Stumbling on Happiness by Daniel Gilbert
My rating: 4 of 5 stars
Everyone out there is seeking happiness. How do you find it? At the bottom of a self-help book? After decades of talk therapy to work out all your demons? Just by choosing happiness every day? There are so many theories out there about how we can achieve joy in our lives.
This book is not about that. This book is not a road map to finding happiness. It's about why we don't get there. It's about why we make the same mistakes over and over again that make us miserable. It's about how our brain tricks us into feeling emotions, and how we often aren't really sure how we are going to feel or how we did feel, even if we usually can iterate how we feel in the current moment.

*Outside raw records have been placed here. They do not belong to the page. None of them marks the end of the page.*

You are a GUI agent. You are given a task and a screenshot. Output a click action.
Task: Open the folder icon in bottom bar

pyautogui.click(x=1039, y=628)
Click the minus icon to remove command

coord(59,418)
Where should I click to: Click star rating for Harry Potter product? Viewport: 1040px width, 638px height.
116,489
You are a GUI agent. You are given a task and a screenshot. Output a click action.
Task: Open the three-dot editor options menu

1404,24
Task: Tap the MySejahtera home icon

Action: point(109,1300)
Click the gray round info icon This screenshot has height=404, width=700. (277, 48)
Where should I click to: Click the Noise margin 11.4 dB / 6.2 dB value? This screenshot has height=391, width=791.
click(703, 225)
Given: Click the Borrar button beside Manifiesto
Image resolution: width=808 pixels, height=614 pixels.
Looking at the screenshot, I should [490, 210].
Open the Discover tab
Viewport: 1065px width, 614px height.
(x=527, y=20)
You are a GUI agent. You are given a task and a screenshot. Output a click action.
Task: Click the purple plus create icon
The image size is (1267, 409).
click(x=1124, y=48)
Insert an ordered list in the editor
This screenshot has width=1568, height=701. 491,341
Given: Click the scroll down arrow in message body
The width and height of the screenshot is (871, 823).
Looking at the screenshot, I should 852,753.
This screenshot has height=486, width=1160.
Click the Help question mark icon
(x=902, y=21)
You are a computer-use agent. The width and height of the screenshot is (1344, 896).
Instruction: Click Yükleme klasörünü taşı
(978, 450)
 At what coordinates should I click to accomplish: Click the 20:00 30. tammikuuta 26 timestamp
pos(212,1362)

It's about why everyone is so bad at finding happy, even if they spend their whole lives chasing it. And if you take all that to heart, you might be able to actually figure out how to get some happiness for yourself. There are an awful lot of psychological studies cited in this book, but the author does a good job of categorizing them and drawing overall conclusions from the varied results achieved over time in the area of happiness searching. I enjoyed the conversational writing style that turned what might be dry statistics in another style of presentation into humorous, interesting, thought-provoking information.
While I really enjoyed this book overall, I did find some sections slightly repetitive (this might be helpful for less careful readers but was annoying for me) and others a little draggy. I found it very helpful, though, and it inspired some really long, interesting discussions with my husband about our thoughts on happiness.
While I maintain my own theories about choosing happiness - and would call the "happiness" in the book more of a contentment or satisfaction with life - I think learning more about how the gray matter that rules my world works is always worthwhile.